China economic activity continues to beat expectations

July 13, 2017

HONG KONG - China trade data came in stronger in June, and higher than market expectations. In dollar terms, export growth was 11.3% y-o-y while imports lifted 17.2%. Machinery and electronics and high-tech products continued to be the main drivers for exports, while resilient demand for capital goods and crude oil were behind the strength in imports.

Kelvin Lam, Greater China Economist for HSBC, believes industrial upgrading in China and stronger global demand will support export growth in the coming quarters.

Ordinary exports grew in June by 6.2% y-o-y, compared with 3.4% y-o-y in May, while processing exports rose by 10.8% y-o-y, compared with 6.7% in May. Exports to G3 countries rose by 15.8%  compared with 9.7% in May, and exports to non G3 countries came in at 4.7% compared with  2.8% in May.

June import growth came in at 17.2% in USD terms compared with 14.8%  in May, with ordinary imports rising 19.0% compared with 17.1%.. Processing imports rose by 15.9% compared with 11.2% in May.

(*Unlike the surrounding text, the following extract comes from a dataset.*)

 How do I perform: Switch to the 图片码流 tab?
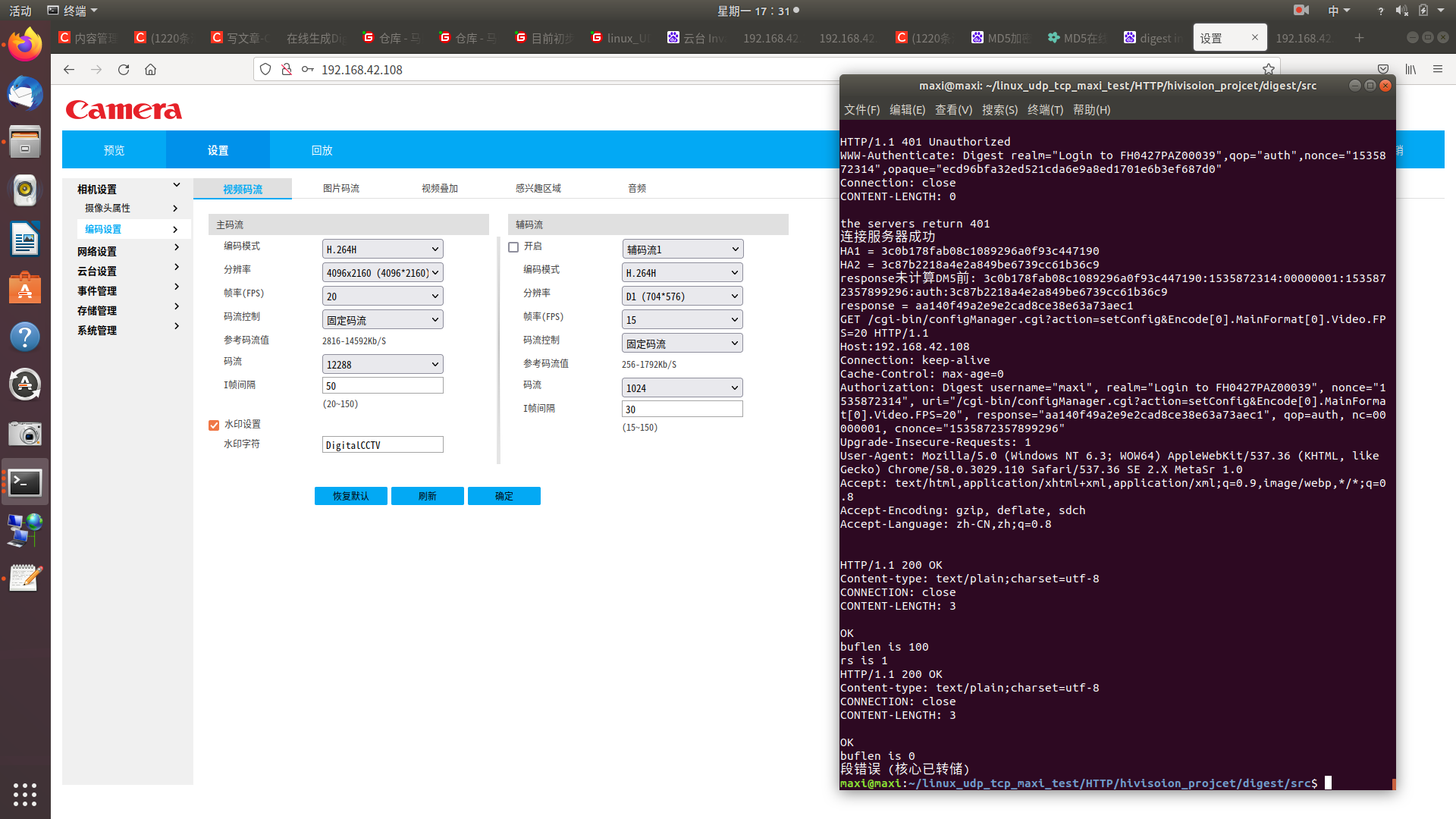[x=341, y=188]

In value terms, imports of iron ore, coal, crude oil and copper grew by 21.4%, 58.2% , 33.3% and 22.4%, compared with 34.1%, 85.3% , 50.3% and -5.3% (all y-o-y ) respectively in May. • In volume terms, imports of iron ore, copper and crude oil rose by 16.0%, 4.4% and 17.9% (all y-o-y) respectively, compared with 5.5%, -19.6% and 15.4% respectively in May.

Imports of coal fell by 0.7% y-o-y vs. +16.6% y-o-y in May.  www.hsbc.com (ATI).